→ **GOAL OF THE EXERCISE**
For the entries below, repeat exactly each line starting with the one that contains "Click the xml" and going on through the one that contains "Task: Select the sniper rifle item icon", and no others.

Collected data:

-----

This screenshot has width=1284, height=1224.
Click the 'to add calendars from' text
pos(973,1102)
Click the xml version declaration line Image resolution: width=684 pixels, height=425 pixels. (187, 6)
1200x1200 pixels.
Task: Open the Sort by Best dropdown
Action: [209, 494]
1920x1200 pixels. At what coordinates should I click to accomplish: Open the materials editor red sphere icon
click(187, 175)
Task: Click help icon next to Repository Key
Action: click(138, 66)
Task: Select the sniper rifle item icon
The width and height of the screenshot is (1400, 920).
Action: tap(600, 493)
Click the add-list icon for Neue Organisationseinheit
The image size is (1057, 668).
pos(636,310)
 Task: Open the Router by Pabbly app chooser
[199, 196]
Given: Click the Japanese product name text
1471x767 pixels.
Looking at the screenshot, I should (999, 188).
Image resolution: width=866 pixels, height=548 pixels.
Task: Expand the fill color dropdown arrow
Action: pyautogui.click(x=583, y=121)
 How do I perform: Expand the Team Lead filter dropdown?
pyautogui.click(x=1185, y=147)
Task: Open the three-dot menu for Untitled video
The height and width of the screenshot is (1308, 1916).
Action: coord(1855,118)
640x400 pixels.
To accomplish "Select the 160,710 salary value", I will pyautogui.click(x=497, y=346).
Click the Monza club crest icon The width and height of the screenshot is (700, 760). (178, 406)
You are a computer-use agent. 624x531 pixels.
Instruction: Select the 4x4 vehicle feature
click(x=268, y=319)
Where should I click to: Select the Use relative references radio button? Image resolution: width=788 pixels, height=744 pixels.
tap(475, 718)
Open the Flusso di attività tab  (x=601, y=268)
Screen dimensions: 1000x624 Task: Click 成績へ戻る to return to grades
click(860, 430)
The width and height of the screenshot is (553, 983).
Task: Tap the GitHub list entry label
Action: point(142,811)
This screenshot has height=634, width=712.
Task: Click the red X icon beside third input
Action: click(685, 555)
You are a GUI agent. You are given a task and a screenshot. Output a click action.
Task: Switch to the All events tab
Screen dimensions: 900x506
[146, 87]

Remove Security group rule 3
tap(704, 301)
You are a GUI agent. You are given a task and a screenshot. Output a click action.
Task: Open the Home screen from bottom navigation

-----

→ **EXERCISE OUTPUT**
Click the xml version declaration line Image resolution: width=684 pixels, height=425 pixels. (187, 6)
1200x1200 pixels.
Task: Open the Sort by Best dropdown
Action: [209, 494]
1920x1200 pixels. At what coordinates should I click to accomplish: Open the materials editor red sphere icon
click(187, 175)
Task: Click help icon next to Repository Key
Action: click(138, 66)
Task: Select the sniper rifle item icon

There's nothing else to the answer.